1. **Efficiency**: Fewer tokens = longer effective context
2. **Semantics**: Whole words/subwords carry more meaning
3. **Generalization**: Handles rare words by splitting into known subwords
4. **Scalability**: How GPT-2/3/4 and modern LLMs tokenize

A 32-token context with BPE sees ~100 characters, vs only 32 with character-level!

## How Modern Tokenizers Extend This

GPT-2/3 use a variant called **Byte-level BPE**:

1. Start with 256 byte values (not characters)
2. Can represent ANY text (Unicode, emojis, etc.)
3. Vocabulary size ~50,000 tokens

Our implementation is simplified but captures the core algorithm.

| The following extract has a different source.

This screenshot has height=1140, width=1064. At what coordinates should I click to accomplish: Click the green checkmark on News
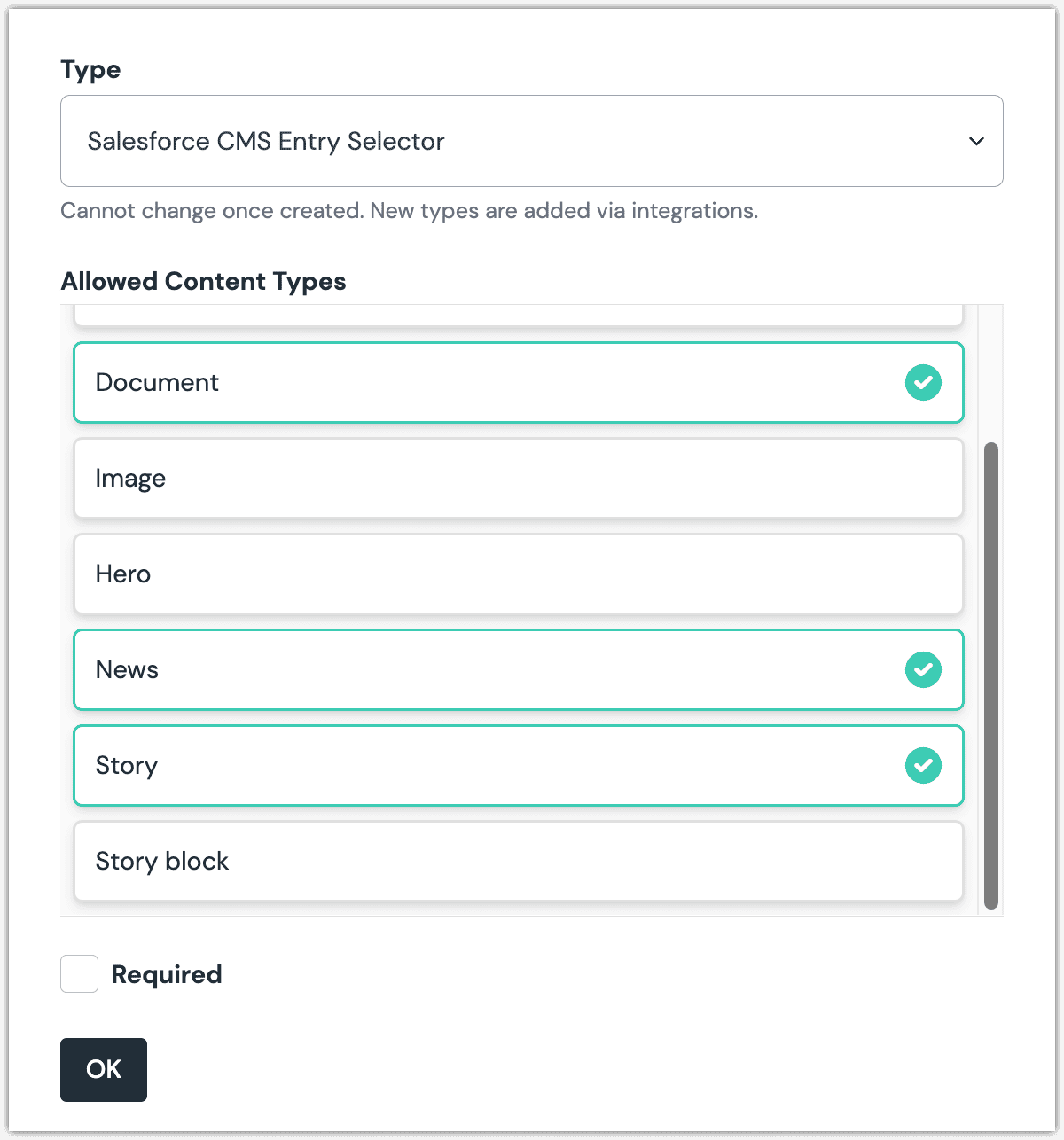pyautogui.click(x=923, y=670)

## Train on Names with BPE

Let's also test BPE on names to compare:

In [None]:
# Download names if needed
if not os.path.exists('names.csv'):
    url = "https://raw.githubusercontent.com/balasahebgulave/Dataset-Indian-Names/master/Indian_Names.csv"
    response = requests.get(url)
    with open('names.csv', 'w') as f:
        f.write(response.text)

import pandas as pd
names = pd.read_csv('names.csv')["Name"].str.lower().str.strip()
names = names[names.str.len().between(3, 9)]
names = names[names.apply(lambda x: str(x).isalpha())]
names_text = '\n'.join(names.tolist())

print(f"Names corpus: {len(names_text):,} characters")

In [None]:
# Train smaller BPE for names
names_tokenizer = BPETokenizer(vocab_size=100)
names_tokenizer.train(names_text)

In [None]:
# Test encoding names
test_names = ["nipun", "priya", "arjun", "krishna"]
print("\nName encoding examples:")
for name in test_names:
    ids = names_tokenizer.encode(name)
    tokens = [names_tokenizer.vocab[i] for i in ids]
    print(f"  {name} → {tokens}")

## Summary

In this part, we built **BPE tokenization from scratch**:

1. **Algorithm**: Iteratively merge most common pairs
2. **Vocabulary**: Learns subword units from data
3. **Compression**: 3-4x fewer tokens than characters
4. **Longer context**: Same number of tokens sees more text

| Step | What happens |
|------|--------------|
| Initialize | Start with characters |
| Count pairs | Find adjacent token frequencies |
| Merge best | Create new token from pair |
| Repeat | Until target vocab size |

## What's Next

In **Part 4**, we'll add **self-attention**—the key mechanism that makes transformers powerful. Our MLP treats all context positions equally; attention lets the model focus on relevant parts.

## Exercises

1. **Vary vocab size**: Try 100, 500, 1000. How does compression change?
2. **Different data**: Train BPE on Python code or another language
3. **Subword analysis**: What common subwords does it learn?
4. **Byte-level BPE**: Modify to work with bytes instead of characters
5. **OOV handling**: What happens with words not in training data?